As we push to end police brutality and institutional racism against people of color, the state sheriffs continue to promote their proposed legislation. The ten proposed laws raise a multitude of questions, including can white male sheriffs ever acknowledge the power, authority, and privilege they already have? The proposed legislation sounds like a demand by sheriffs for full control and absolute authority over the people living in their counties. It’s hard to see how this legislation isn’t a mandate for a complete police state. Do the sheriffs know what democracy really is?   

By making resisting arrest a felony, the sheriffs are demanding their authority never be questioned. They are insisting on the right to label someone a criminal without due process. They are judging someone guilty without an investigation or trial. They are setting themselves up as not just law enforcement officers, but also as judge and jury. Even if we are speaking of police officers who are free of all prejudice, who are all very fine people, no one should have that much power and authority. Making resisting arrest a felony, puts police officers in the position of being the final arbiter of justice, without any oversight. It ignores that fact that everyone, regardless of their job or position, needs oversight.

With this legislation, the officers get to define what resisting arrest is. So even if I simply ask why I’m being arrested, it would be possible to call that resisting. The outcome of an encounter with police then is dependent on the officer’s prejudices, both implicit and explicit. If, because of hidden unacknowledged biases, an officer is more likely to take issue with being questioned by a person of color, this legislation would reinforce institutional racism.

The sheriffs claim that making resisting arrest a felony would protect police officers, but what it would really do is give police officers greater ability to oppress people of color. Once a person is labeled a felon for resisting arrest, they would lose their right to vote. So, this one proposal alone has the impact of allowing a police officer to determine a person’s future ability to vote and affect change within their community. It is a form of voter suppression and allows the police to legally disenfranchise people of color.
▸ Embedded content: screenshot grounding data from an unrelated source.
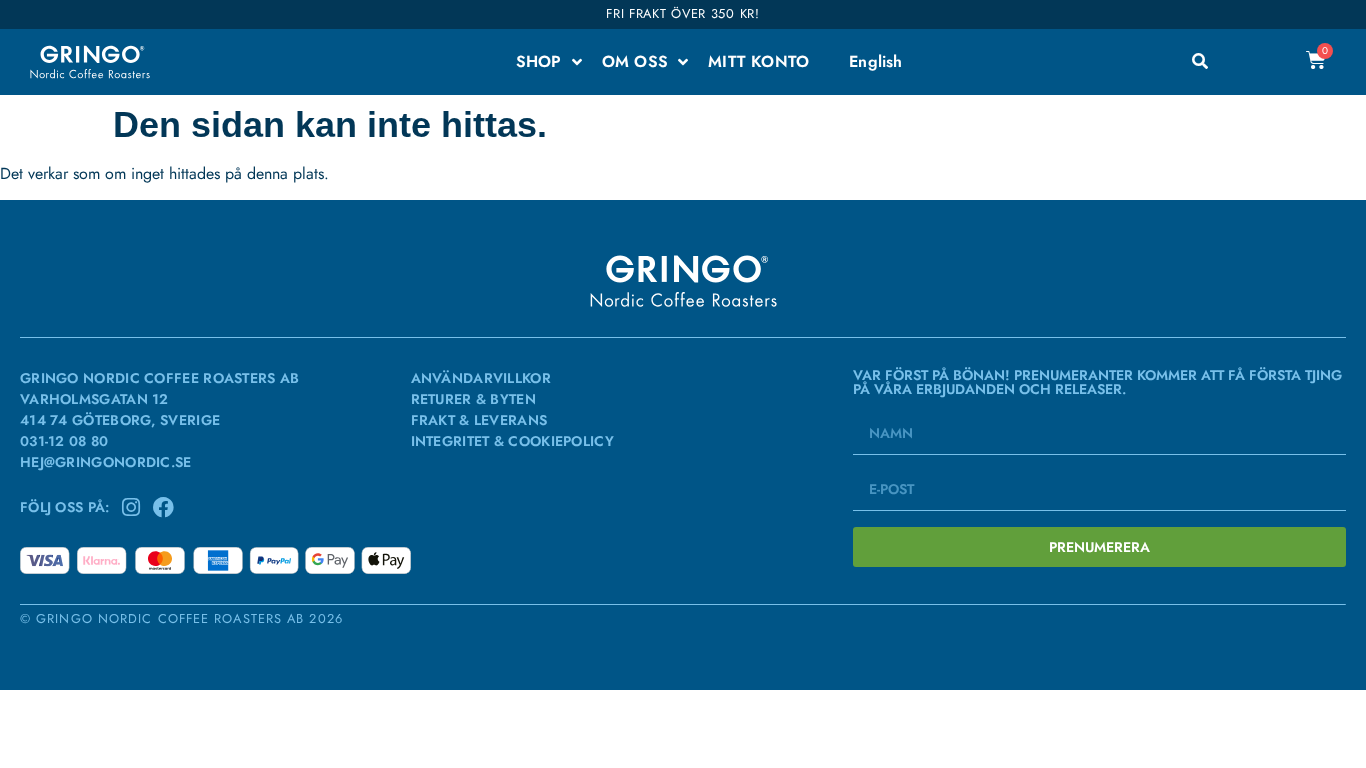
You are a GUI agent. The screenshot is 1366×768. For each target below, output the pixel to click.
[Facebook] (163, 507)
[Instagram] (131, 507)
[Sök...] (1200, 62)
Regardless of what the other nine points of legislation are about, this one item – making resisting arrest a felony – gives the police a greater ability of act on their own inner biases and racism. It shows that the sheriffs of NY are not interested in addressing racism. They are more concerned with expanding their authority than in working with community members to make our communities safe for everyone, particularly for people of color. The sheriffs insist racism doesn’t exist in their communities, but their insistence on increasing their own power and authority proves their denial wrong.